A few years ago I painted some little wooden dolls as an anniversary present for my husband. I made one for each member of the family. Since then we have become a family of five, but I haven't got round to doing a doll for our little son yet.
This week Mum - still using her pizza box props - arranged the family dolls in a circle and the penguins around the dolls. Surrounding the pizza box podiums, the penguins look as though some kind of devotional act is taking place.
The little black blob in the middle is the doll of our cat, Curtis. Unsurprisingly, Mum has arranged him cowering underneath the podium.

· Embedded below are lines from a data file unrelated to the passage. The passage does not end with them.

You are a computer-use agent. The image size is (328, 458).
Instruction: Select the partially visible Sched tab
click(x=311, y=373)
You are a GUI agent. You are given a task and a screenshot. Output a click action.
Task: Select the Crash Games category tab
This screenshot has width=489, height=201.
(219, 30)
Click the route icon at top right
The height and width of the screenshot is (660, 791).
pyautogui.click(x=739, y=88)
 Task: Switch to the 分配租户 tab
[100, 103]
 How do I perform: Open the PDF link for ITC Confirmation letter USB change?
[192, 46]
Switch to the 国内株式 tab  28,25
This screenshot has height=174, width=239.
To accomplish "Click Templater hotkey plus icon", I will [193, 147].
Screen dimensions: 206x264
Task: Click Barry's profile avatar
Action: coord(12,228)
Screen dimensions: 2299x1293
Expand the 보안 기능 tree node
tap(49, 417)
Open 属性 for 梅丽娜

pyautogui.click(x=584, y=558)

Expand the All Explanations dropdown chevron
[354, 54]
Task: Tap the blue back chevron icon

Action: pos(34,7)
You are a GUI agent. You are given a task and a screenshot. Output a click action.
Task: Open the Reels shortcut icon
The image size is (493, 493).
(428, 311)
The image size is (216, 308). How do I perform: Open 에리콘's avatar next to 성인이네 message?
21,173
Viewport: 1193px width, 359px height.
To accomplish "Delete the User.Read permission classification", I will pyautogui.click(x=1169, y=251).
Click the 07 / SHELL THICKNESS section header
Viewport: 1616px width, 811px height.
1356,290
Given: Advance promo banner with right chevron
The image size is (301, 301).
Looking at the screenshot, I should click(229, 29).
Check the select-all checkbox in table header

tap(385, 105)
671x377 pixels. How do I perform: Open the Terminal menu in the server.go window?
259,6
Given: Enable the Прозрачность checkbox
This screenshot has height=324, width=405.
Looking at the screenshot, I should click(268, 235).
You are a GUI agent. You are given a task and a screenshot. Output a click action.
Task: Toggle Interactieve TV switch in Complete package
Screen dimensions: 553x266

It's not surprising to see Curtis shown like this as he is a gentle soul. I would not back him in a fight against a penguin, put it that way.
In 2006 I worked on a mosaic project during a residency at the Rock Garden of Chandigarh in northern India. One morning I called home to see how Jason, my then-boyfriend-now-husband was. Jason told me how, waking up after a youthfully large night, he turned over and felt Curtis on the bed so gave him a little cuddle. Immediately, he realised that this was not Curtis at all but a rat, who had somehow found it's way onto our bed.
Hungover, dazed, he ran to get Curtis to do his feline duty. But Curtis took one look at the rat and ran the other way, leaving Jason - last night's contact lenses still stuck to his eyes - to deal with the rat alone. Let's just say a cricket bat was involved, followed by a particularly harrowing clean up. A gruesome tale that carried it's way to my shocked co-workers in India.
He might have failed with the rat but each time I had a baby Curtis would tenderly lay a tiny mouse on the floor near the moses basket sometime during the first few weeks. An offering to the new life. A lover (or a sleeper) not a fighter.